(Saved entries)
******
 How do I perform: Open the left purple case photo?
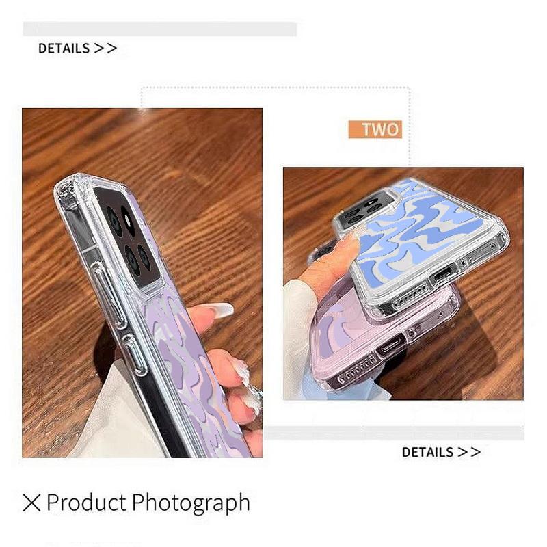(x=142, y=283)
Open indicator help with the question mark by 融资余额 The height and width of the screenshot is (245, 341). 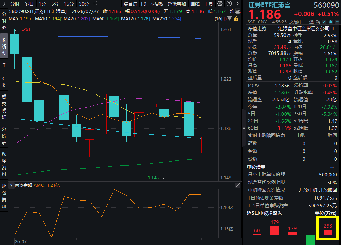[x=11, y=185]
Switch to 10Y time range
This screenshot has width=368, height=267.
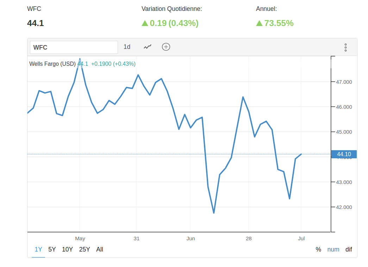click(x=67, y=249)
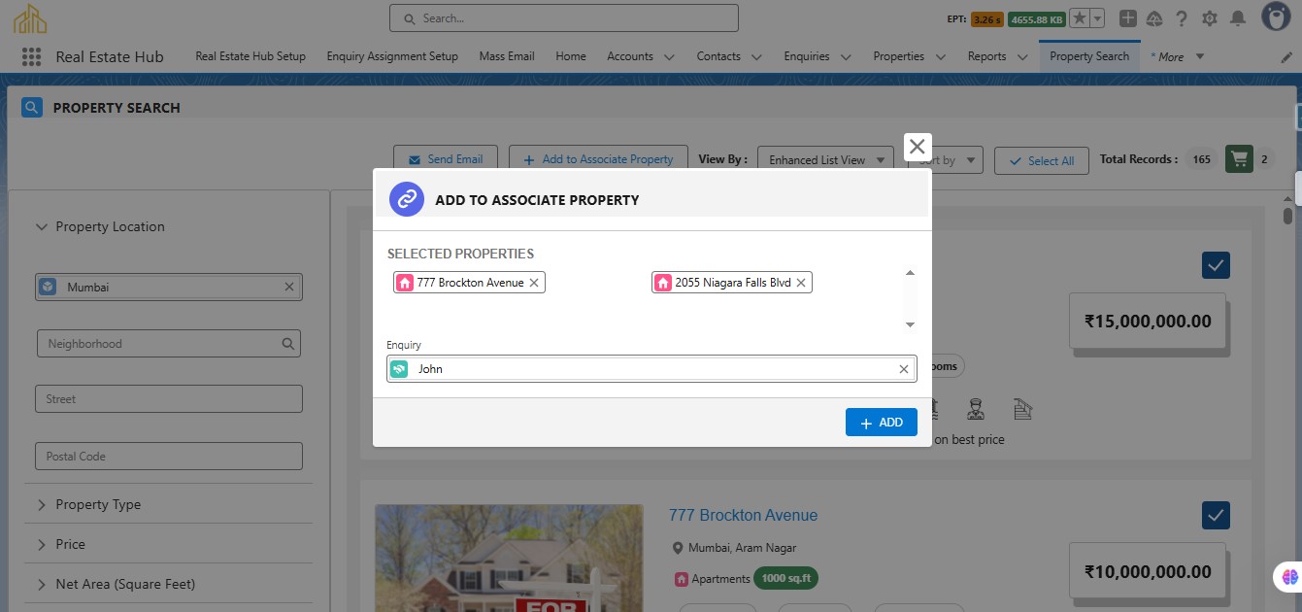Expand the Property Type filter
Viewport: 1302px width, 612px height.
point(97,505)

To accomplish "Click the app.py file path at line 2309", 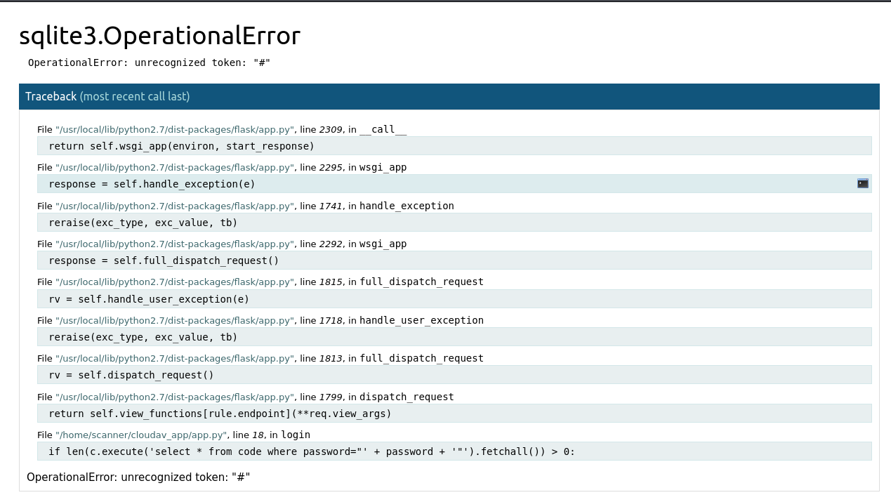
******
• ACTIVITY:
Transcribe, without alteration, each line from the one with "This screenshot has width=368, height=267." through the last line of the data; no pictures belong in the copy.

• TASK RESPONSE:
This screenshot has width=368, height=267.
click(x=67, y=249)
Expand the Property Type filter
Viewport: 1302px width, 612px height.
point(97,505)

To accomplish "Click the app.py file path at line 2309", 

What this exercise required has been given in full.